- _Texte fourni_:
CA Lyon, 3e ch. a, 11 juin 2024, n° 23/02239
LYON
Ordonnance
PARTIES
Demandeur :
NACARAT (SAS)
COMPOSITION DE LA JURIDICTION
Président :
Mme GONZALEZ
Avocats :
SCP JACQUES AGUIRAUD ET PHILIPPE NOUVELLET, SCP BAUFUME ET SOURBE
EXPOSE DU LITIGE
La société Nacarat a pour activité principale la réalisation d'opérations immobilières, et plus particulièrement l'achat de terrains à bâtir en vue d'y réaliser des constructions principalement à usage d'habitation qu'elle commercialise ensuite sous le régime de la vente en l'état futur d'achèvement.
- [C] [X] était propriétaire d'un tènement immobilier situé à [Adresse 11], comprenant une maison à usage d'habitation et un parc d'agrément ; les parties se sont rapprochées pour l'achat du bien dans le but de construire, après démolition de la construction existante, un ensemble immobilier à usage d'habitation et ont conclu par acte authentique en date du 20 décembre 2017 une promesse unilatérale de vente pour le prix de 1.705.000 euros calculé sur une surface de 712,2507 euros du m2 pour obtenir une surface de plancher de 2.457 m2, le terme de cette promesse prenant fin au plus tard le 30 septembre 2019,
- la promesse de vente était assujettie à plusieurs conditions suspensives (11) et notamment l'application définitive du PLU rendu opposable aux tiers le 18 juin 2019, et le dépôt d'un permis de construire au plus tard le mois suivant l'approbation définitive du PLU-H soit le 19 juillet 2019
- la société Nacarat a fourni un engagement de caution émanant de la société CLB Insurance pour couvrir la clause d'indemnité d'immobilisation de 5% du prix de vente soit 87.500 euros,
- le 1er octobre 2019, la société Nacarat a été mise en demeure par le Maître [S], notaire, de justifier de la réalisation des conditions suspensives, et par courrier du 31 octobre 2019, adressé à la société CLB Insurance, il a demandé la mise en oeuvre de la caution bancaire faute de production des justificatifs. La société Nacarat s'y est opposée.
[C] [X] a demandé le paiement des fonds à la société CLB Insurance.

- _Consigne de l'exercice_: Poursuivez l'ordonnance de la cour d'appel de Lyon concernant la société Nacarat à partir de sa dernière phrase.

[Entrées du jeu de données]
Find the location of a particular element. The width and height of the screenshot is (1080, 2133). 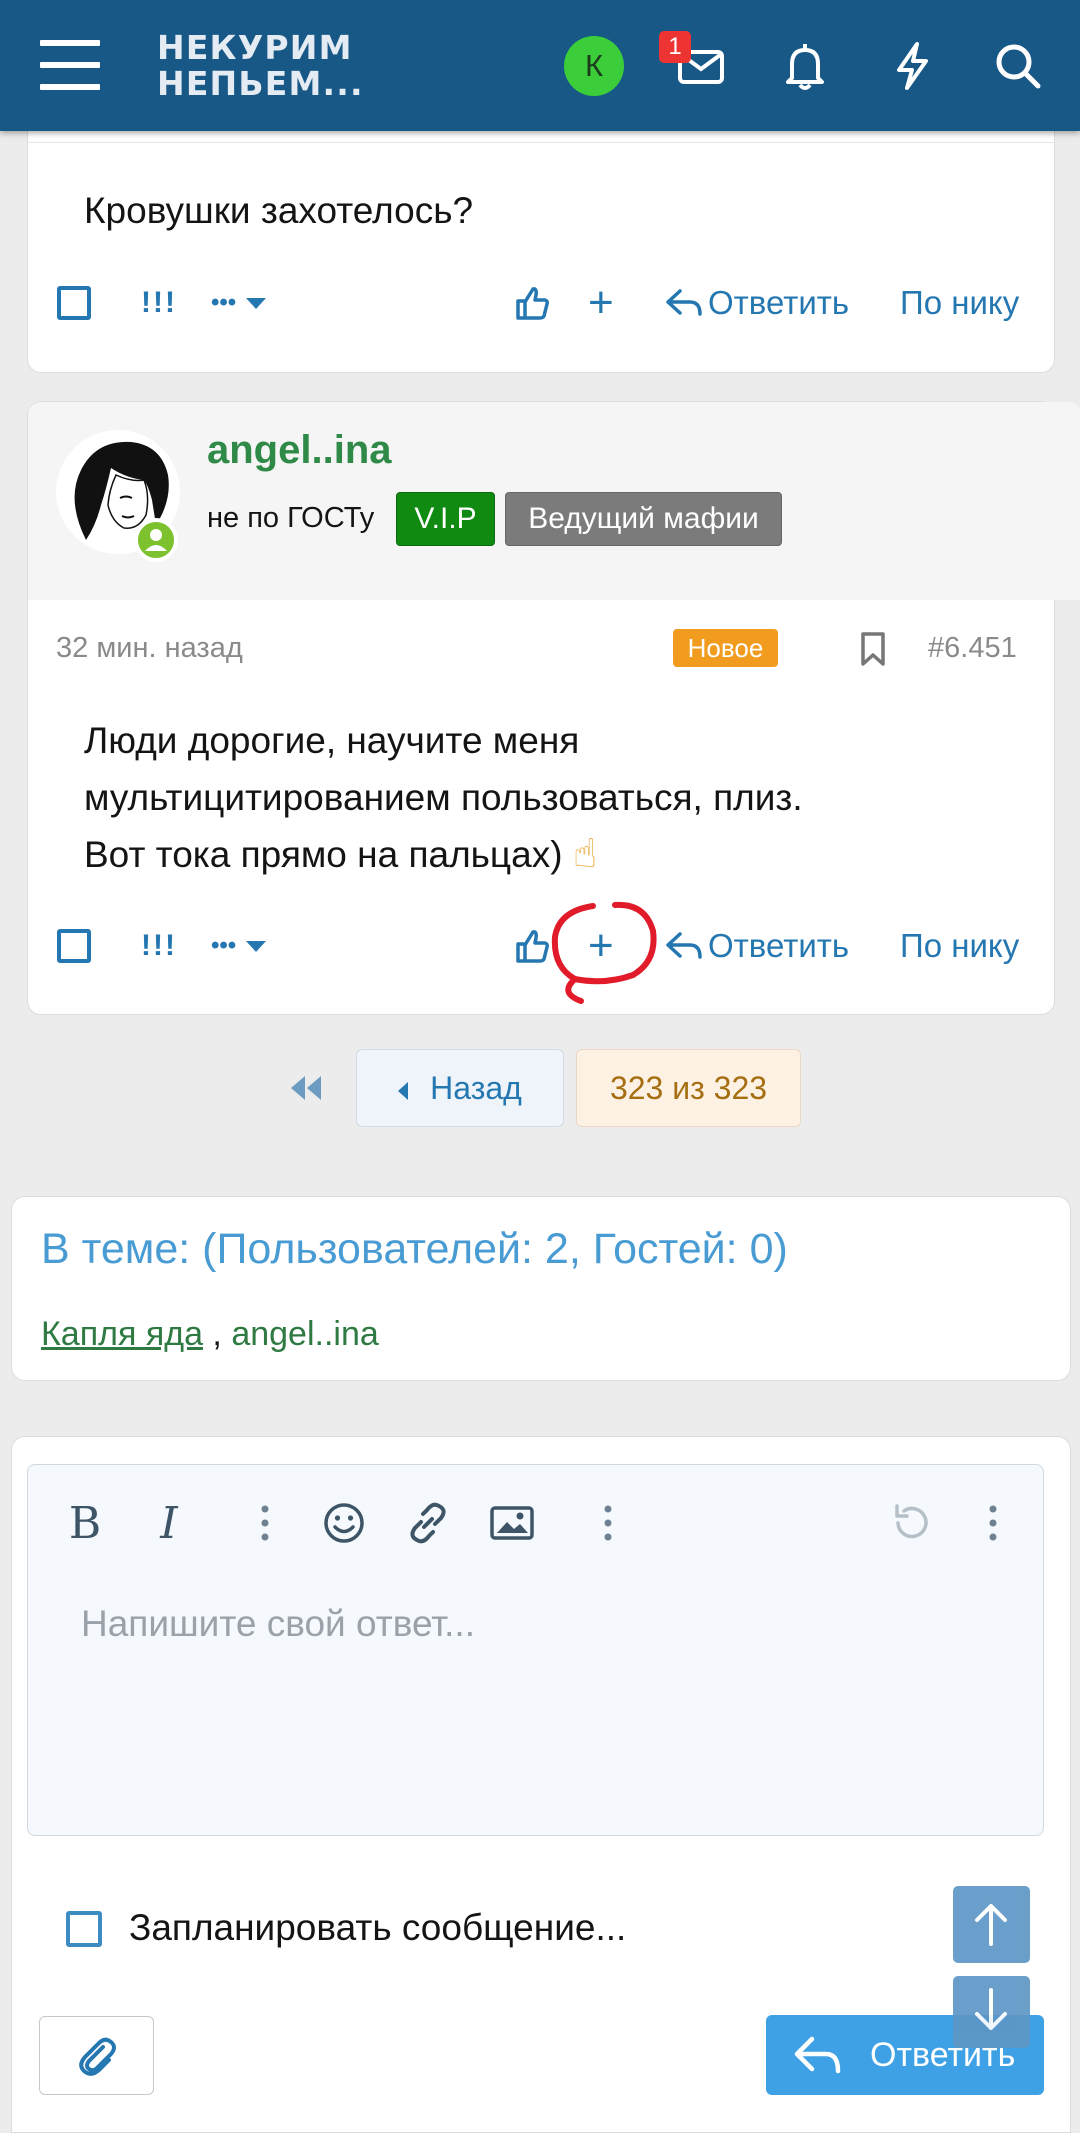

image-icon is located at coordinates (512, 1523).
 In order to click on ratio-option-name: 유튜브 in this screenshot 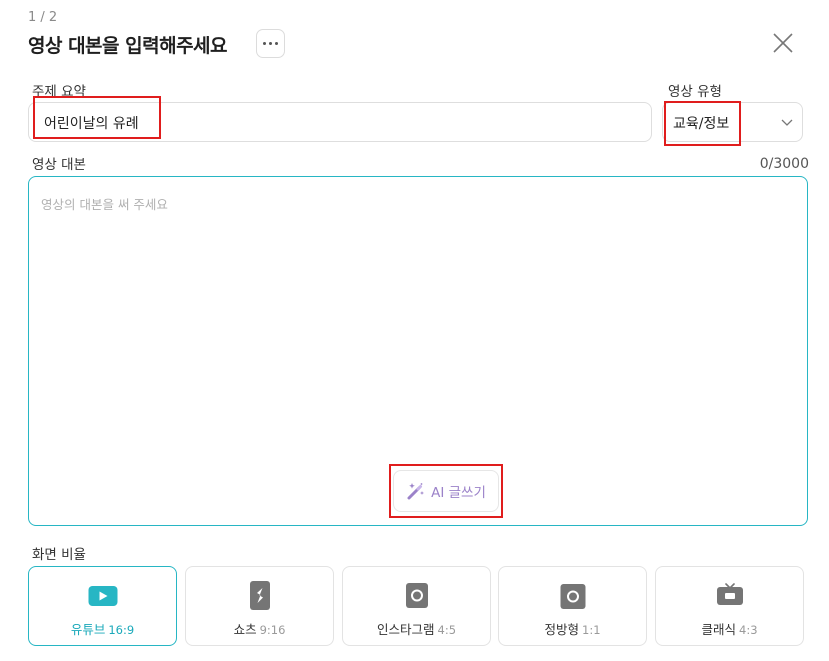, I will do `click(88, 630)`.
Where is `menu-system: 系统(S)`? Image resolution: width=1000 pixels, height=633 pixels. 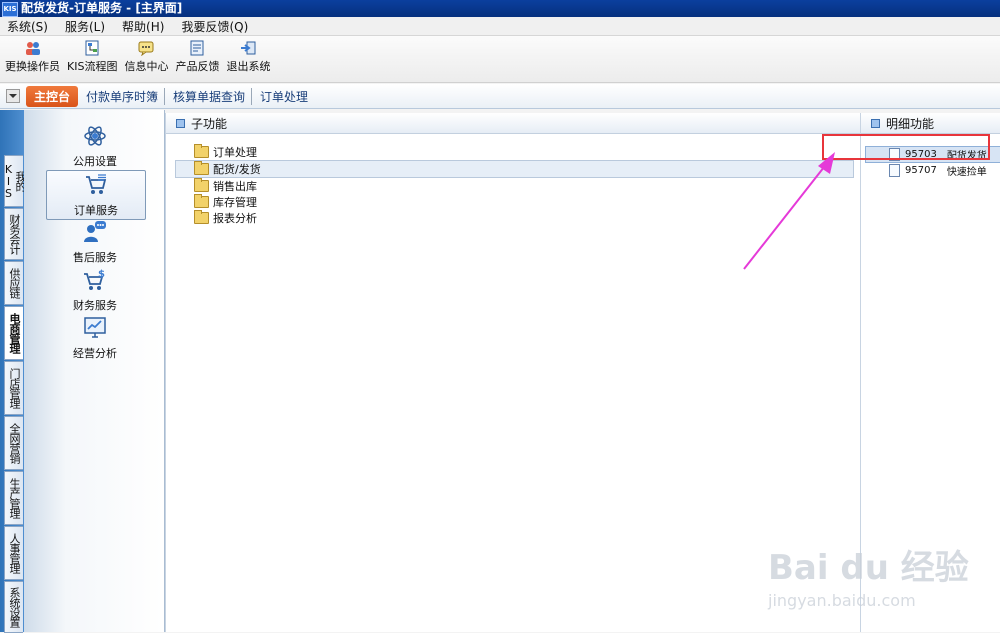 menu-system: 系统(S) is located at coordinates (28, 26).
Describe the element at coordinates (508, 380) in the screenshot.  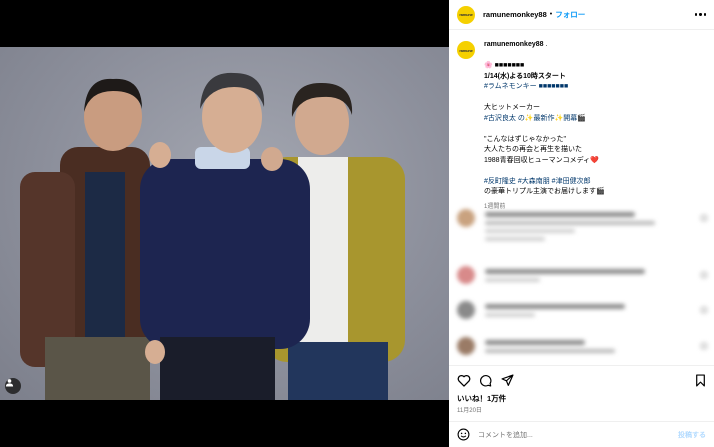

- _Réponse proposée_:
Le 29 janvier 2020, en l'absence de réponse de la société Nacarat, il a pris acte de la résiliation de la promesse unilatérale de vente aux torts de la société Nacarat et précisé mettre en 'uvre la caution bancaire.
La société CLB Insurance a été placée en liquidation judiciaire le 12 mars 2020.
Par acte du 30 septembre 2020, [C] [X] a fait assigner la société Nacarat devant le tribunal de commerce de Lyon aux fins de paiement de la somme de 87.500 euros au titre de l'indemnité d'immobilisation contractuelle en principal.
Par jugement du 14 décembre 2022, le tribunal de commerce de Lyon a, dans le litige opposant M. [C] [X] à la société Nacarat agence Rhône-Alpes :
- jugé que le certificat d'urbanisme négatif daté du 10 février 2021 est inopposable à M. [C] [X] et que l'intégralité des conditions suspensives est réputée acquise et notamment le dépôt du permis de construire,
- condamné la société Nacarat à verser à M. [C] [X] la somme de 87.500 euros au titre de l'indemnité d'immobilisation contractuelle,
-jugé qu'en remettant un engagement de caution d'une société devenue insolvable, la société Nacarat n'a pas commis de faute contractuelle,
-débouté M. [X] de sa demande de dommages et intérêts,
- condamné la société Nacarat à payer à M. [C] [X] la somme de 3.000 euros à titre de l'article 700 du code de procédure civile,
- Rappelé que l'exécution provisoire est de droit,
- Condamné la société Nacarat aux entiers dépens de l'instance.
La société Nacarat a formé appel de cette décision par déclaration d'appel du16 mars 2023.
[C] [X] était décédé le 24 novembre 2022.
Ses héritiers ont été appelés en intervention forcée à la procédure.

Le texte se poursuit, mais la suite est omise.